The consistent turmoil in J&K, too, isn’t without reason. On August 9, 1953, Sheikh Abdullah’s government was summarily dismissed and he was arrested. The tallest leader of the people of J&K, who had fought valiantly against autocratic rule to establish democracy — the leader who had changed the name of his party from Muslim Conference to National Conference so that the ideals of inclusiveness and rights of minorities are safeguarded; the leader who had decided to support J&K’s accession to India and not go with Pakistan, despite the state being an overwhelmingly Muslim majority — was betrayed. That was the beginning of the problem in J&K. Soon, New Delhi abolished the post of prime minister of J&K and elected Sadr-e-Riyasat. The view that holds that Article 370 can be done away with ignores the fact that it is this very Article that binds J&K with the India Union.

The reference to the Jammu and Ladakh region is nothing more than a ruse to divert attention from the main targets: The Muslim majority of the state. In Jammu province’s Hindu majority districts of Jammu city, Sabha and Kathua, supporters of the current government are openly demanding the ouster of the Muslim minority from these areas. The rallies organised in support of the rapists of a Muslim Bakerwal child in Kathua were led by two then-serving BJP ministers from Jammu. An outfit was set up to defend the rapists, the Hindu Ekta Manch.

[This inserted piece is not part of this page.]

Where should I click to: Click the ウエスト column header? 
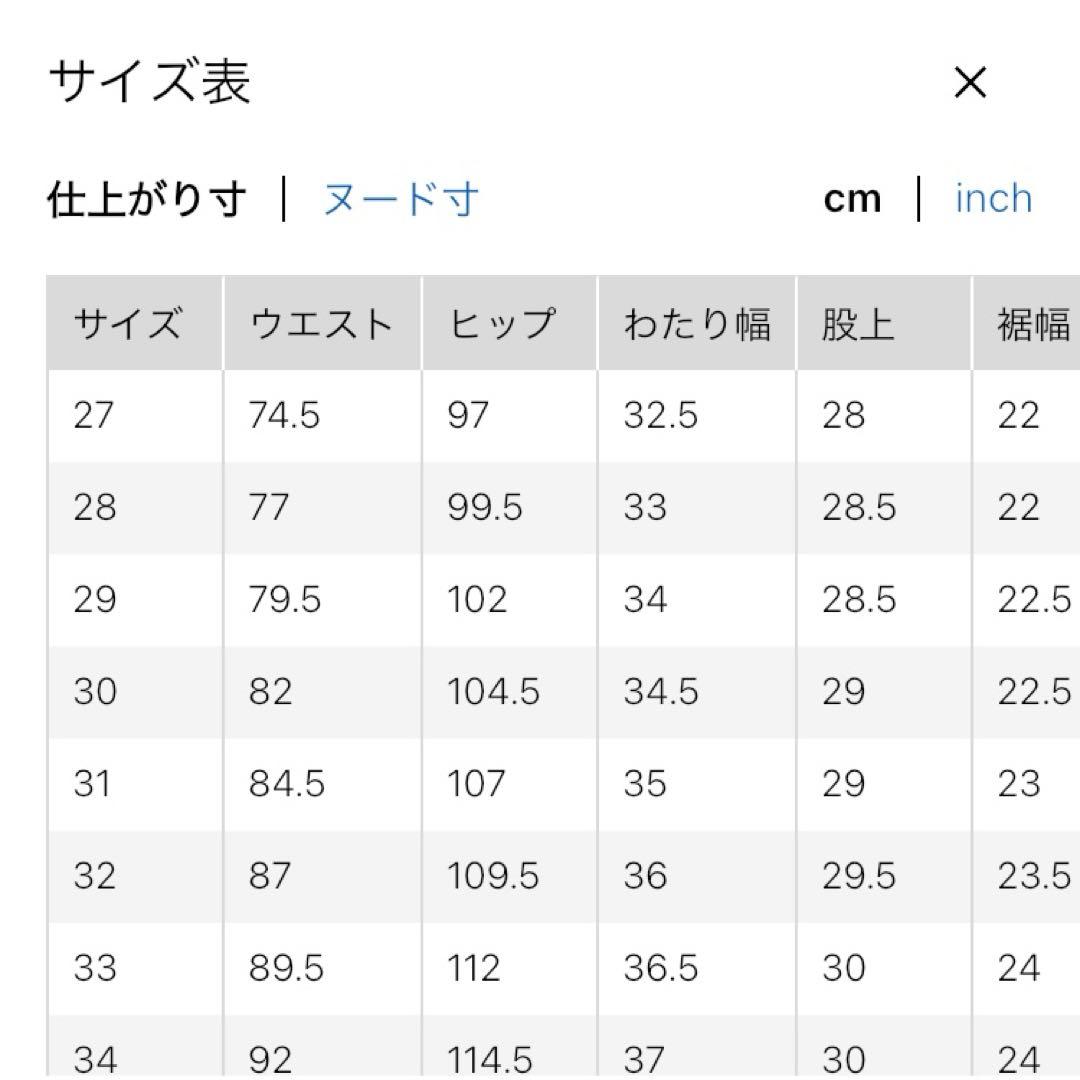point(321,325)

The Sangh Parivar that spearheads the demand for the repeal of Article 370 and Article 35 A is against the Muslim majority character of J&K. While repealing the two articles will agitate all in J&K, it is beyond doubt that Muslims in the Jammu province, especially in the Chenab valley and the Pir Panjal region, will resist such plans. Moreover, Ladakhis across the board are conscious of the demographic make-up of their region, and won’t accept any change.

If the constitutional guarantees that bind J&K with the Indian Union can be unilaterally discarded, what is left to discuss.

This article first appeared in the print edition on July 16, 2019 under the title ‘The Article that binds’. The writer is a leader of the National Conference in South Kashmir and party’s spokesperson.